This is a question that I’ve thought about for quite awhile. Which one will be more effective for your business: a LinkedIn company page or a personal Profile? 

Part of it depends on the type of business you have, how large your company is, and who your employees are. I’m going to break down the pros and cons of each so you can understand where you need to put your efforts on LinkedIn.

The LinkedIn Company Page

When I first started using LinkedIn for businesses, it was all about the company page. It’s similar to how we use every other social media platform. There’s a Facebook business page and then there’s your personal Facebook account. They’re definitely not equal. 

One LinkedIn, the company page is what your employees can connect to their account. They can say “I work at this company” and that automatically makes them followers of your company page. 

Others can also decide to engage with your company page and they might do that if they’re big fans of your business or if you’re providing some helpful content. 
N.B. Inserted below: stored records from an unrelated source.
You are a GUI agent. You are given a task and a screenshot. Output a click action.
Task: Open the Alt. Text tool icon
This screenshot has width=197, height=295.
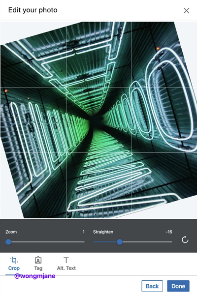pos(66,260)
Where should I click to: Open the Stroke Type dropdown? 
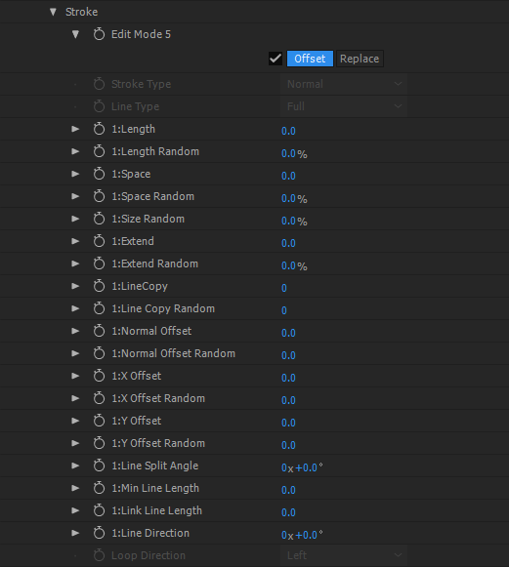click(x=344, y=84)
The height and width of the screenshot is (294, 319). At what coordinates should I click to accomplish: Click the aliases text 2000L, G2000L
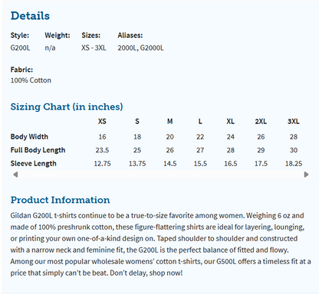tap(140, 47)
A downfall of the LinkedIn company page though that it’s hard to engage with people. Unlike Facebook, you can’t just comment on posts as your business. 

LinkedIn allows you to add some community hashtags to your account. You can monitor these hashtags and respond to trending posts within these fields. However, you’re limited to three hashtags. That’s not giving you too many options for engaging with people. 

If you’re a local business, it may be hard to narrow in on engaging with people in your area from your LinkedIn business page. 

That’s where LinkedIn personal profiles come into play. 

The LinkedIn Profile

Initially, I saw LinkedIn personal profiles as pages that helped you look for a job. However, I’m now starting to see more benefit for using these personal profiles to build up a company instead of just building up the individual.

Social media is all about the humanization of a brand and what’s more human than an actual human! Having someone you trust as a brand ambassador on LinkedIn or even editing your own profile so that you’re a good company ambassador can make a huge difference in your LinkedIn engagement. 

Case Study: Binghamton University LinkedIn Profile

Take this case study as an example. I used to work at Binghamton University and decided to reach out to test my theories that a personal LinkedIn page can be more effective than a brand page.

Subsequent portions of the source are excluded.